##### MATERIAL SUPPLIED #####

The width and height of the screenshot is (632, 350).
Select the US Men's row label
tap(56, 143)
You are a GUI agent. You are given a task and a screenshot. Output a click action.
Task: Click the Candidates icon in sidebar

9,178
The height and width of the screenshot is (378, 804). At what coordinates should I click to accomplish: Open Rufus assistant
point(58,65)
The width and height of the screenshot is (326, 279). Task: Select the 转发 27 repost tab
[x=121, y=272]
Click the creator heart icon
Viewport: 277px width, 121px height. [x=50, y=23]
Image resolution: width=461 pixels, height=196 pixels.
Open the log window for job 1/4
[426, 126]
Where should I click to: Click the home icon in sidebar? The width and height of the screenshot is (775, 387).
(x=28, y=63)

#####
##### MATERIAL SUPPLIED #####

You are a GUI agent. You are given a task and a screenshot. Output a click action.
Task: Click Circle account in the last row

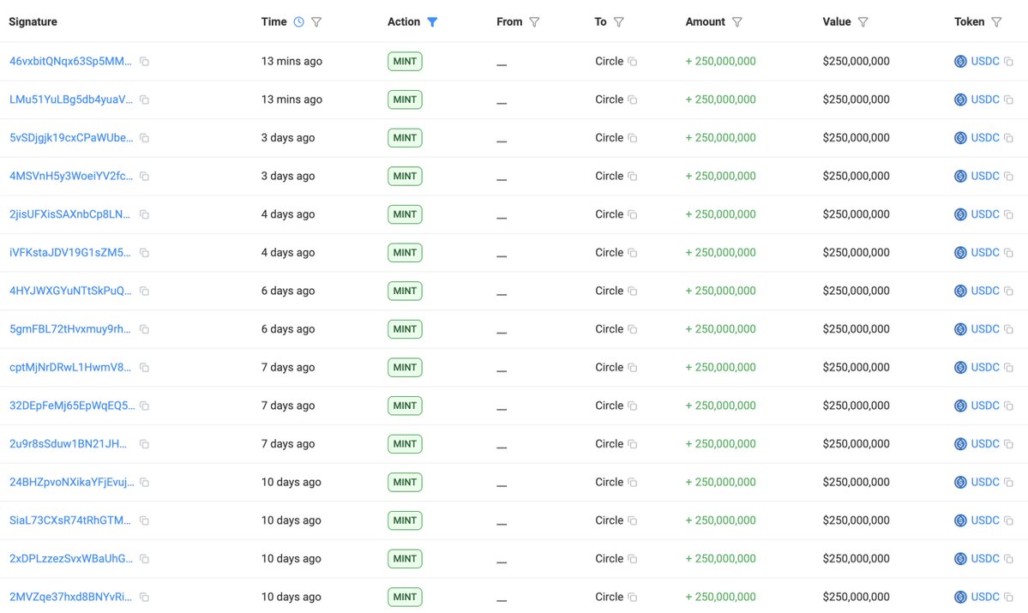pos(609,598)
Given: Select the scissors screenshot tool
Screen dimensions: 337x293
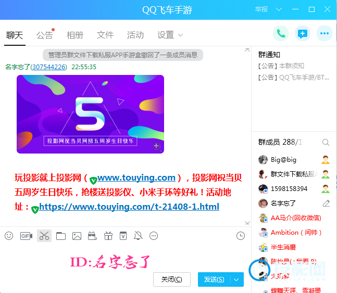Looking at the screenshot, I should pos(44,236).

#####

REQUIREMENT
Arrange the data from the line containing "The width and height of the screenshot is (632, 350)." through the line containing "(x=28, y=63)" as a Markdown table with the columns Row and Line. Number each line and omit blank lines.

WORKED ANSWER
| Row | Line |
|---|---|
| 1 | The width and height of the screenshot is (632, 350). |
| 2 | Select the US Men's row label |
| 3 | tap(56, 143) |
| 4 | You are a GUI agent. You are given a task and a screenshot. Output a click action. |
| 5 | Task: Click the Candidates icon in sidebar |
| 6 | 9,178 |
| 7 | The height and width of the screenshot is (378, 804). At what coordinates should I click to accomplish: Open Rufus assistant |
| 8 | point(58,65) |
| 9 | The width and height of the screenshot is (326, 279). Task: Select the 转发 27 repost tab |
| 10 | [x=121, y=272] |
| 11 | Click the creator heart icon |
| 12 | Viewport: 277px width, 121px height. [x=50, y=23] |
| 13 | Image resolution: width=461 pixels, height=196 pixels. |
| 14 | Open the log window for job 1/4 |
| 15 | [426, 126] |
| 16 | Where should I click to: Click the home icon in sidebar? The width and height of the screenshot is (775, 387). |
| 17 | (x=28, y=63) |